- [PROVIDED MATERIAL]:
###

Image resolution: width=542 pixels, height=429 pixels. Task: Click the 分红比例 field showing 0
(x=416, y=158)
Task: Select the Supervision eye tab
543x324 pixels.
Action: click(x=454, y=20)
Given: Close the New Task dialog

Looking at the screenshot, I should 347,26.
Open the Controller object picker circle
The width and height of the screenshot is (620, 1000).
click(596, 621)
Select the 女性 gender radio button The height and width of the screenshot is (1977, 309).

###

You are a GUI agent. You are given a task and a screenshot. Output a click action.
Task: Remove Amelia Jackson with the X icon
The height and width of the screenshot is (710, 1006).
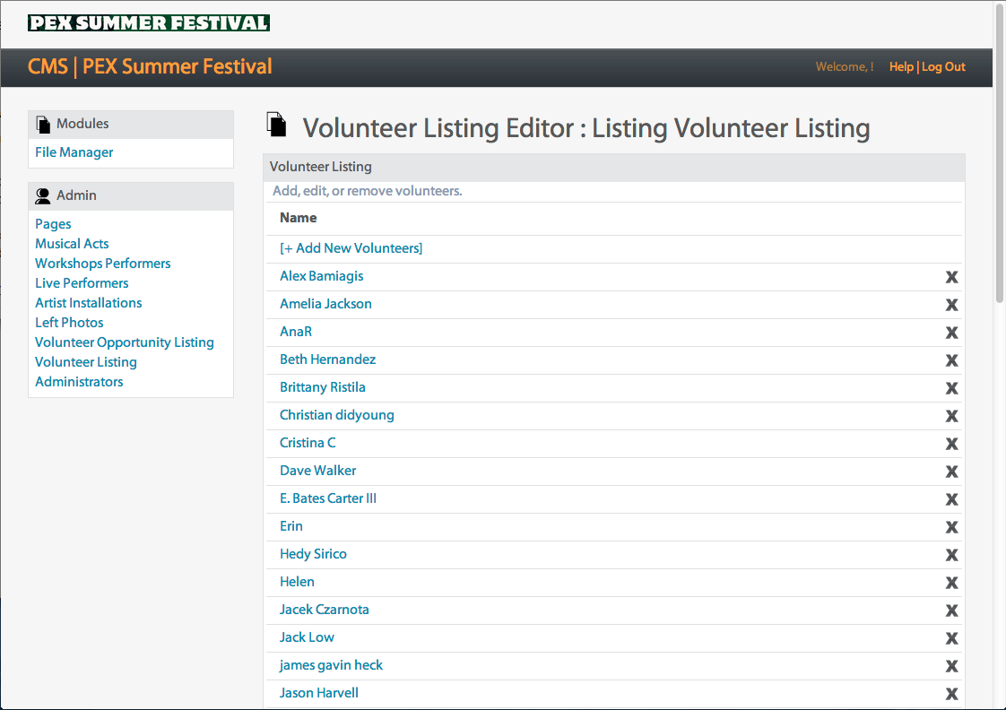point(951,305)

###

- [WHAT IS NEEDED]: The word "Select" occurs on certain lines of the material; count those lines and respond with the number only.

- [ANSWER BELOW]: 2